In the CIA's original set of talking points, the first bullet point included a reference that the Benghazi attack was "spontaneously inspired by the protests at the U.S. Embassy in Cairo and evolved into a direct assault against the U.S. consulate and subsequently its annex."
It noted assessments could change "as additional information is collected and analyzed."
The second bullet point noted the attackers in Benghazi was comprised of "a mix of individuals from across many sections of Libyan society."
It specified that intelligence officials did not know whether Islamic extremists, including those aligned with al Qaeda, has participated in the attack.
This bullet was later changed after a CIA analyst questioned whether the current intelligence supported the assertion that extremists had participated in the attack.
Another CIA officer agreed, stating the intel placed extremists at a protest, but could not support the notion that extremists were responsible for the Americans' deaths.
The editing team revised so that talking point read, "The crowd almost certainly was a mix of individuals from across many sectors of Libyan society. The investigation is on-going as to who is responsible. That being said, we do know that Islamic extremists participated in the violent demonstrations."
The second CIA change was to the swap out the word "attacks" with "demonstrations" in the first bullet point, which an administration source said was to eliminate an awkward and illogical account of events.
A third change the CIA made was to remove to name al Qaeda from the second talking point, which was done because they didn't want to get ahead of the FBI's own investigation.
A final CIA addition to the talking points was a warning about the security situation at the time of the attack.

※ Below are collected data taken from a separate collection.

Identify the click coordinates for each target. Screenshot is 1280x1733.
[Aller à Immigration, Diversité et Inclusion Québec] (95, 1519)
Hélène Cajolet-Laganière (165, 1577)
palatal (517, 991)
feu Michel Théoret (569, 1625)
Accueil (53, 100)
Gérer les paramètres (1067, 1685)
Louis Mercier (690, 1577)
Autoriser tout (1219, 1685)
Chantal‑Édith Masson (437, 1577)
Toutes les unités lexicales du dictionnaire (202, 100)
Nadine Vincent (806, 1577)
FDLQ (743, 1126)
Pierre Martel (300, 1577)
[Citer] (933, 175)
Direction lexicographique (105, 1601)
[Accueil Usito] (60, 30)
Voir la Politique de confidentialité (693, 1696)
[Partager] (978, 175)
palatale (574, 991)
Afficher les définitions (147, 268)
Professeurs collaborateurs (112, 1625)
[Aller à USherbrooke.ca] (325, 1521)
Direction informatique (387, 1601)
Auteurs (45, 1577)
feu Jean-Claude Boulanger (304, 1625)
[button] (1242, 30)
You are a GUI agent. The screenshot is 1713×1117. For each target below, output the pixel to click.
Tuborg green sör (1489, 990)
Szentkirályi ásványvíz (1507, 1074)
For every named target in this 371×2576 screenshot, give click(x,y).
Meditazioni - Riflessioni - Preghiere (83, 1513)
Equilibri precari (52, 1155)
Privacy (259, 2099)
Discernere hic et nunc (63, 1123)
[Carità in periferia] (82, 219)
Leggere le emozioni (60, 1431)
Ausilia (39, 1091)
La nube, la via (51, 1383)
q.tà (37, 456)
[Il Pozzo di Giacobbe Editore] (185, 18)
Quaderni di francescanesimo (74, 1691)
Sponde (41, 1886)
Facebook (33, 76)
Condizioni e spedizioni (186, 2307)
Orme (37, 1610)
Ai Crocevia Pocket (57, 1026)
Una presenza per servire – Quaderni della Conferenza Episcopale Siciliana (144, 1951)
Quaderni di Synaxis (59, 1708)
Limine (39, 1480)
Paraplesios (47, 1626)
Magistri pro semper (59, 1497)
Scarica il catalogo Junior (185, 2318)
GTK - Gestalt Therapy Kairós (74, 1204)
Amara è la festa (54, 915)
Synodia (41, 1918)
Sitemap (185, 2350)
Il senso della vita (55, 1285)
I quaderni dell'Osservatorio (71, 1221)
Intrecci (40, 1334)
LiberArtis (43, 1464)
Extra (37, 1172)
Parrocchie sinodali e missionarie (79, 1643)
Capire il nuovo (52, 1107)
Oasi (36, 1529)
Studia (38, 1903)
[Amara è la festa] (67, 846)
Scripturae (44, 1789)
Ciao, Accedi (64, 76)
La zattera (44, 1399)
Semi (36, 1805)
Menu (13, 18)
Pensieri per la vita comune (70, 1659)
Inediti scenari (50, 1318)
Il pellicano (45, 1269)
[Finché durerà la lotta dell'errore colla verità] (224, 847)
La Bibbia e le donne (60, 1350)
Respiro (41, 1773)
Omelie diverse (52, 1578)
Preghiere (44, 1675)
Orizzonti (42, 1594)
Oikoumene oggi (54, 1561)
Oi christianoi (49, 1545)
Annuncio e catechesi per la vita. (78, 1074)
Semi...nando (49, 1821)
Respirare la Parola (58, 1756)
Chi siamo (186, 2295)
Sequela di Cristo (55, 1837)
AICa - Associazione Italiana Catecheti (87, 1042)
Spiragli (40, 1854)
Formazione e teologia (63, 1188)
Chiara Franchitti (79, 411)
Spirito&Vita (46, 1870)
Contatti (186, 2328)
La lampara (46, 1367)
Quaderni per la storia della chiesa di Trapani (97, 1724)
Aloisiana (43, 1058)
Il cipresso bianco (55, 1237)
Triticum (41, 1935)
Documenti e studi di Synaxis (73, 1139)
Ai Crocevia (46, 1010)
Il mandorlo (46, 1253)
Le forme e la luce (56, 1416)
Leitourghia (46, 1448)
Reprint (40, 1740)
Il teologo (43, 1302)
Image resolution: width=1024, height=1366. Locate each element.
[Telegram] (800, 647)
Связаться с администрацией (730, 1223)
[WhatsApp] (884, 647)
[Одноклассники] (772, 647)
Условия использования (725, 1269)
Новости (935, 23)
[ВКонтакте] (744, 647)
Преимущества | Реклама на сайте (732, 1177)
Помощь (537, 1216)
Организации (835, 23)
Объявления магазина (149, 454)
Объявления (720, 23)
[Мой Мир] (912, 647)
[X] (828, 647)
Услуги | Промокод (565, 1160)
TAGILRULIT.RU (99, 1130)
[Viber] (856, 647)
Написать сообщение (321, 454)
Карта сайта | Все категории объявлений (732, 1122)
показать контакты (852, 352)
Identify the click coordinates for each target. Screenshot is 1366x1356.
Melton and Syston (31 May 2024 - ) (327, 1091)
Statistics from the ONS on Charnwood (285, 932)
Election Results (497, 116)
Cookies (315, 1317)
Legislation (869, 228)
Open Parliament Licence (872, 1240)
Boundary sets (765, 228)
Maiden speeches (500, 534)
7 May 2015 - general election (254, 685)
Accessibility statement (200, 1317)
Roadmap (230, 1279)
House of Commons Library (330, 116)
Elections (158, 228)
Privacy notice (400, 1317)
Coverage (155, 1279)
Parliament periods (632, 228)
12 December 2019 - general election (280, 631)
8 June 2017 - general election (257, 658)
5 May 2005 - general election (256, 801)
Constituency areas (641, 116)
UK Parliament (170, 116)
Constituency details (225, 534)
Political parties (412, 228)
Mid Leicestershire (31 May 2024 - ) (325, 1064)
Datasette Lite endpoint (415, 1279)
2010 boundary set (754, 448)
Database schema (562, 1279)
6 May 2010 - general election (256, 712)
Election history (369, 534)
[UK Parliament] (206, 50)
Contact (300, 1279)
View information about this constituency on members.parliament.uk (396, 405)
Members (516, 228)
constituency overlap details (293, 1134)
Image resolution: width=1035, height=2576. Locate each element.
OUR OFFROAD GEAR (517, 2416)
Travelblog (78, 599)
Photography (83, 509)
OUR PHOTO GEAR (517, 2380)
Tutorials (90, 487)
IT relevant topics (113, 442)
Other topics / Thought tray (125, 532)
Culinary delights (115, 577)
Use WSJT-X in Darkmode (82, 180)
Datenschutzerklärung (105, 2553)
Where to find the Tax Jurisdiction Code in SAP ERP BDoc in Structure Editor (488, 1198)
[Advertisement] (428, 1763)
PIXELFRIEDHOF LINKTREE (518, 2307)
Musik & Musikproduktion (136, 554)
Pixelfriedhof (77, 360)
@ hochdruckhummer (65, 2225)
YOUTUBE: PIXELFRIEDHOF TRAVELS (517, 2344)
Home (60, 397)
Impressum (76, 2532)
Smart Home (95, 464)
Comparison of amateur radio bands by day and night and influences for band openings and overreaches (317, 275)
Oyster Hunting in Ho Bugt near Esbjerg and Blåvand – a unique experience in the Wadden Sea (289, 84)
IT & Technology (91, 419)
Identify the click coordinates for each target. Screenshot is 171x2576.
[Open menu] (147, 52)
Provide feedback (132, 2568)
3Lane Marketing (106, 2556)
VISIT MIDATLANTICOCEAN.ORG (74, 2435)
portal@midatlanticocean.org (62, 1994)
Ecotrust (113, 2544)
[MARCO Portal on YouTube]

But that warning was eventually removed. Senior administration officials say that long before the CIA heard concerns from the State Department about warnings being put in the talking points, CIA Deputy Director Mike Morrell advocated for taking the warnings out, since he felt the talking points should focus on what happened in Benghazi on September 11, rather than the previous six months.
He also felt it was unprofessional and unfair for the CIA to cite its own warnings to the State Department, officials said.
Victoria Nuland, then the State Department spokeswoman, raised concerns over the CIA's first version of the talking points, saying that they went further than what she was allowed to say about the attack during her briefings.
She also questioned including information about CIA warnings on extremist threats linked to al Qaeda in Benghazi and eastern Libya, saying "the penultimate point could be abused by Members to beat the State Department for not paying attention to agency warnings so why do we want to feed that either? Concerned..."
The unclassified talking points have become a political flashpoint in a long-running battle between the administration and Republicans, who say that officials knew the attack was a planned terror operation while they were telling the public it was an act of violence that grew out of a demonstration over a video produced in the United States that insulted Islam.
The Benghazi issue has renewed GOP criticism of former Secretary of State Hillary Clinton, considered the certain Democratic frontrunner if she decides to run for president in 2016.
In particular, Republicans accuse the administration of not bolstering security prior to the attack, of botching the response to it, and of misleading the public in its slow-to-evolve explanation of events less than two months before the November election.